**ABOUT THIS EXERCISE**
Each record below needs to be written out exactly as it appears.

(PROVIDED DATA Opens)

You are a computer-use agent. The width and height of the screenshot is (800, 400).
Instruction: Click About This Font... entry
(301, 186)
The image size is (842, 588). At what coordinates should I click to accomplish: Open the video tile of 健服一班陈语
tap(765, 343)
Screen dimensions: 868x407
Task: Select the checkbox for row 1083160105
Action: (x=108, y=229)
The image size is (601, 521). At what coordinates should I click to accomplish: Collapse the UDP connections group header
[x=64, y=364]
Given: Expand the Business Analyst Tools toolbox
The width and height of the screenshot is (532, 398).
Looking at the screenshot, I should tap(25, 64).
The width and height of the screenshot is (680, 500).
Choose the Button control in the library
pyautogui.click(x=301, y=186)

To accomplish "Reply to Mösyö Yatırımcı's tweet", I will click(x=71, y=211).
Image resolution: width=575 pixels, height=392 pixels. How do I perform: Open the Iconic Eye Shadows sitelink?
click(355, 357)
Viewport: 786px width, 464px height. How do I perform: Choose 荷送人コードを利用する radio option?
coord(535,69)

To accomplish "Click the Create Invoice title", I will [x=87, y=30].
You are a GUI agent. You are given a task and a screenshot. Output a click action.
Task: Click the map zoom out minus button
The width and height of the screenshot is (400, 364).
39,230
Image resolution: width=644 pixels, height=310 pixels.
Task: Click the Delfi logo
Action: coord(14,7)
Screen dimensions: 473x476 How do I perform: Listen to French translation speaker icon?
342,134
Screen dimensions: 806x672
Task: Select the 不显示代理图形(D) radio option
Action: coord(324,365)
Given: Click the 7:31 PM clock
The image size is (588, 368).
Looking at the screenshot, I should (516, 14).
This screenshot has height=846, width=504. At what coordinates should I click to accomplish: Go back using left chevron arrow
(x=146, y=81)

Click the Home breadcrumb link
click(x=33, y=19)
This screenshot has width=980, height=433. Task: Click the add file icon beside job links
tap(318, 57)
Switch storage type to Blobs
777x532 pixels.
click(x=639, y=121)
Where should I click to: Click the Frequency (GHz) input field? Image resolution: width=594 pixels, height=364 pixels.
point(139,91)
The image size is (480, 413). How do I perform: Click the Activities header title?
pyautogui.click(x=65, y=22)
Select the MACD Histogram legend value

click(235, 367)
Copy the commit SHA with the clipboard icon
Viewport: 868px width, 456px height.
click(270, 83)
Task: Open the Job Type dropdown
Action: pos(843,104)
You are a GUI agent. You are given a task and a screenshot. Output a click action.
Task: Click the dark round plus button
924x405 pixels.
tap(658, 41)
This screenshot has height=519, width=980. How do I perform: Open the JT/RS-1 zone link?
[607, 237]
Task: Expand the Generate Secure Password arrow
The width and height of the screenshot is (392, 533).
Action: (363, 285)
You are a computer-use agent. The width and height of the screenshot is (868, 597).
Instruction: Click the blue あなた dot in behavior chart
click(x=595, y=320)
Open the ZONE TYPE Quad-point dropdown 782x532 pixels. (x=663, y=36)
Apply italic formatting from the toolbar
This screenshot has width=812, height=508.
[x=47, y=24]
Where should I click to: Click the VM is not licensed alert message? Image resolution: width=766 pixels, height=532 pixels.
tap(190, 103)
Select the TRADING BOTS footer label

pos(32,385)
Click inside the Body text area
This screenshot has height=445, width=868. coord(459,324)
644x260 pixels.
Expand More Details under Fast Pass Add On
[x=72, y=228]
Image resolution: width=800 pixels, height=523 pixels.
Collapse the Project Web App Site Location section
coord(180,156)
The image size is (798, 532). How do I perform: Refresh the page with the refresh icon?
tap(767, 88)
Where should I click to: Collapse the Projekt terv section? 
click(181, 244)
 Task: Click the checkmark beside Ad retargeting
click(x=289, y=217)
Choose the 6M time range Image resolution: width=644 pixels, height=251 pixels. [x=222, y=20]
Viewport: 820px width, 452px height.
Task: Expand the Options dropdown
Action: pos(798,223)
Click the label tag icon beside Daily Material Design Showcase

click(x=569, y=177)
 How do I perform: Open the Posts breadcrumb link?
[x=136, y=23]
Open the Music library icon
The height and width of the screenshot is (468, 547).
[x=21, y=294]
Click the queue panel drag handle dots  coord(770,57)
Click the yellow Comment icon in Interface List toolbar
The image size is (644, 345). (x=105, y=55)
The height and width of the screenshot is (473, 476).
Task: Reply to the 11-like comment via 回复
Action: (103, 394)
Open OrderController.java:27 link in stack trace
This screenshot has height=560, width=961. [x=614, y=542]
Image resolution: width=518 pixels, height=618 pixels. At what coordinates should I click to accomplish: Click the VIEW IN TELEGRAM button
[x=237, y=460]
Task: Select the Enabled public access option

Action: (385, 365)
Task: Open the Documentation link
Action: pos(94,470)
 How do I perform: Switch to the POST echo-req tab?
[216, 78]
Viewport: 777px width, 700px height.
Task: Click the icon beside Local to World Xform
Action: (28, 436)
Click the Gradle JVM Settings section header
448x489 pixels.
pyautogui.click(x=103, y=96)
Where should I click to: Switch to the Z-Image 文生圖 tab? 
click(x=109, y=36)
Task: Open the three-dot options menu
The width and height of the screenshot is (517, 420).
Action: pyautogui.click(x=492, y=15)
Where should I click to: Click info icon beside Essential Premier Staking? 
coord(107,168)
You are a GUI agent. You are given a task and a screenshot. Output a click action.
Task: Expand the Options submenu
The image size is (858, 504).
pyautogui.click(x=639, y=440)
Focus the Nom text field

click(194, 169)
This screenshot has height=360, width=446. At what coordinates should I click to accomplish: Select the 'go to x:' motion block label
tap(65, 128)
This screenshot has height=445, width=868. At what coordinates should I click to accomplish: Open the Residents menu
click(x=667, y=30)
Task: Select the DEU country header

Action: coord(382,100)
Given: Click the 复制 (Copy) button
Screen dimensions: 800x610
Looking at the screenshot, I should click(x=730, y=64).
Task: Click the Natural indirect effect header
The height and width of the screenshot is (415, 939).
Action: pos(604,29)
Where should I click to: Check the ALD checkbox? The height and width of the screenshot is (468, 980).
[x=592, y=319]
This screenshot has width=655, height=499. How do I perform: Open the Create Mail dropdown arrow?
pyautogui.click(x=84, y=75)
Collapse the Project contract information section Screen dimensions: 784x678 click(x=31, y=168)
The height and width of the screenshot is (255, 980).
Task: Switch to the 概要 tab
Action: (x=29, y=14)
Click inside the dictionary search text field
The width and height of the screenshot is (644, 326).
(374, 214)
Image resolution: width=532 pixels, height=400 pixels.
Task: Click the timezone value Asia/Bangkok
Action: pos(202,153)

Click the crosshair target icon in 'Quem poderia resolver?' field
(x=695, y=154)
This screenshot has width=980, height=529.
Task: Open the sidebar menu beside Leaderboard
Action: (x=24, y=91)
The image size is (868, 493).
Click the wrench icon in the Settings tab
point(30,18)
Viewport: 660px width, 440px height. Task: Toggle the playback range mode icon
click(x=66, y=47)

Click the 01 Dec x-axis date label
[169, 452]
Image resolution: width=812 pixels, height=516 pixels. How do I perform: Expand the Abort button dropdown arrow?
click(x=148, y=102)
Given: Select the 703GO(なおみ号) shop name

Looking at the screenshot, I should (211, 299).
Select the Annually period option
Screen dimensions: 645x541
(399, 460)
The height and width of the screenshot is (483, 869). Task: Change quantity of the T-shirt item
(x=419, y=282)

(PROVIDED DATA Closes)

**TASK SOLUTION**
You are a computer-use agent. The width and height of the screenshot is (800, 400).
Instruction: Click About This Font... entry
(301, 186)
The image size is (842, 588). At what coordinates should I click to accomplish: Open the video tile of 健服一班陈语
tap(765, 343)
Screen dimensions: 868x407
Task: Select the checkbox for row 1083160105
Action: (x=108, y=229)
The image size is (601, 521). At what coordinates should I click to accomplish: Collapse the UDP connections group header
[x=64, y=364]
Given: Expand the Business Analyst Tools toolbox
The width and height of the screenshot is (532, 398).
Looking at the screenshot, I should tap(25, 64).
The width and height of the screenshot is (680, 500).
Choose the Button control in the library
pyautogui.click(x=301, y=186)

To accomplish "Reply to Mösyö Yatırımcı's tweet", I will click(x=71, y=211).
Image resolution: width=575 pixels, height=392 pixels. How do I perform: Open the Iconic Eye Shadows sitelink?
click(355, 357)
Viewport: 786px width, 464px height. How do I perform: Choose 荷送人コードを利用する radio option?
coord(535,69)

To accomplish "Click the Create Invoice title", I will [x=87, y=30].
You are a GUI agent. You are given a task and a screenshot. Output a click action.
Task: Click the map zoom out minus button
The width and height of the screenshot is (400, 364).
39,230
Image resolution: width=644 pixels, height=310 pixels.
Task: Click the Delfi logo
Action: coord(14,7)
Screen dimensions: 473x476 How do I perform: Listen to French translation speaker icon?
342,134
Screen dimensions: 806x672
Task: Select the 不显示代理图形(D) radio option
Action: coord(324,365)
Given: Click the 7:31 PM clock
The image size is (588, 368).
Looking at the screenshot, I should (516, 14).
This screenshot has height=846, width=504. At what coordinates should I click to accomplish: Go back using left chevron arrow
(x=146, y=81)

Click the Home breadcrumb link
click(x=33, y=19)
This screenshot has width=980, height=433. Task: Click the add file icon beside job links
tap(318, 57)
Switch storage type to Blobs
777x532 pixels.
click(x=639, y=121)
Where should I click to: Click the Frequency (GHz) input field? Image resolution: width=594 pixels, height=364 pixels.
point(139,91)
The image size is (480, 413). How do I perform: Click the Activities header title?
pyautogui.click(x=65, y=22)
Select the MACD Histogram legend value

click(235, 367)
Copy the commit SHA with the clipboard icon
Viewport: 868px width, 456px height.
click(270, 83)
Task: Open the Job Type dropdown
Action: pos(843,104)
You are a GUI agent. You are given a task and a screenshot. Output a click action.
Task: Click the dark round plus button
924x405 pixels.
tap(658, 41)
This screenshot has height=519, width=980. How do I perform: Open the JT/RS-1 zone link?
[607, 237]
Task: Expand the Generate Secure Password arrow
The width and height of the screenshot is (392, 533).
Action: (363, 285)
You are a computer-use agent. The width and height of the screenshot is (868, 597).
Instruction: Click the blue あなた dot in behavior chart
click(x=595, y=320)
Open the ZONE TYPE Quad-point dropdown 782x532 pixels. (x=663, y=36)
Apply italic formatting from the toolbar
This screenshot has width=812, height=508.
[x=47, y=24]
Where should I click to: Click the VM is not licensed alert message? Image resolution: width=766 pixels, height=532 pixels.
tap(190, 103)
Select the TRADING BOTS footer label

pos(32,385)
Click inside the Body text area
This screenshot has height=445, width=868. coord(459,324)
644x260 pixels.
Expand More Details under Fast Pass Add On
[x=72, y=228]
Image resolution: width=800 pixels, height=523 pixels.
Collapse the Project Web App Site Location section
coord(180,156)
The image size is (798, 532). How do I perform: Refresh the page with the refresh icon?
tap(767, 88)
Where should I click to: Collapse the Projekt terv section? 
click(181, 244)
 Task: Click the checkmark beside Ad retargeting
click(x=289, y=217)
Choose the 6M time range Image resolution: width=644 pixels, height=251 pixels. [x=222, y=20]
Viewport: 820px width, 452px height.
Task: Expand the Options dropdown
Action: pos(798,223)
Click the label tag icon beside Daily Material Design Showcase

click(x=569, y=177)
 How do I perform: Open the Posts breadcrumb link?
[x=136, y=23]
Open the Music library icon
The height and width of the screenshot is (468, 547).
[x=21, y=294]
Click the queue panel drag handle dots  coord(770,57)
Click the yellow Comment icon in Interface List toolbar
The image size is (644, 345). (x=105, y=55)
The height and width of the screenshot is (473, 476).
Task: Reply to the 11-like comment via 回复
Action: (103, 394)
Open OrderController.java:27 link in stack trace
This screenshot has height=560, width=961. [x=614, y=542]
Image resolution: width=518 pixels, height=618 pixels. At what coordinates should I click to accomplish: Click the VIEW IN TELEGRAM button
[x=237, y=460]
Task: Select the Enabled public access option

Action: (385, 365)
Task: Open the Documentation link
Action: pos(94,470)
 How do I perform: Switch to the POST echo-req tab?
[216, 78]
Viewport: 777px width, 700px height.
Task: Click the icon beside Local to World Xform
Action: (28, 436)
Click the Gradle JVM Settings section header
448x489 pixels.
pyautogui.click(x=103, y=96)
Where should I click to: Switch to the Z-Image 文生圖 tab? 
click(x=109, y=36)
Task: Open the three-dot options menu
The width and height of the screenshot is (517, 420).
Action: pyautogui.click(x=492, y=15)
Where should I click to: Click info icon beside Essential Premier Staking? 
coord(107,168)
You are a GUI agent. You are given a task and a screenshot. Output a click action.
Task: Expand the Options submenu
The image size is (858, 504).
pyautogui.click(x=639, y=440)
Focus the Nom text field

click(194, 169)
This screenshot has height=360, width=446. At what coordinates should I click to accomplish: Select the 'go to x:' motion block label
tap(65, 128)
This screenshot has height=445, width=868. At what coordinates should I click to accomplish: Open the Residents menu
click(x=667, y=30)
Task: Select the DEU country header

Action: coord(382,100)
Given: Click the 复制 (Copy) button
Screen dimensions: 800x610
Looking at the screenshot, I should click(x=730, y=64).
Task: Click the Natural indirect effect header
The height and width of the screenshot is (415, 939).
Action: pos(604,29)
Where should I click to: Check the ALD checkbox? The height and width of the screenshot is (468, 980).
[x=592, y=319]
This screenshot has width=655, height=499. How do I perform: Open the Create Mail dropdown arrow?
pyautogui.click(x=84, y=75)
Collapse the Project contract information section Screen dimensions: 784x678 click(x=31, y=168)
The height and width of the screenshot is (255, 980).
Task: Switch to the 概要 tab
Action: (x=29, y=14)
Click inside the dictionary search text field
The width and height of the screenshot is (644, 326).
(374, 214)
Image resolution: width=532 pixels, height=400 pixels.
Task: Click the timezone value Asia/Bangkok
Action: pos(202,153)

Click the crosshair target icon in 'Quem poderia resolver?' field
(x=695, y=154)
This screenshot has width=980, height=529.
Task: Open the sidebar menu beside Leaderboard
Action: (x=24, y=91)
The image size is (868, 493).
Click the wrench icon in the Settings tab
point(30,18)
Viewport: 660px width, 440px height. Task: Toggle the playback range mode icon
click(x=66, y=47)

Click the 01 Dec x-axis date label
[169, 452]
Image resolution: width=812 pixels, height=516 pixels. How do I perform: Expand the Abort button dropdown arrow?
click(x=148, y=102)
Given: Select the 703GO(なおみ号) shop name

Looking at the screenshot, I should (211, 299).
Select the Annually period option
Screen dimensions: 645x541
(399, 460)
The height and width of the screenshot is (483, 869). Task: Change quantity of the T-shirt item
(x=419, y=282)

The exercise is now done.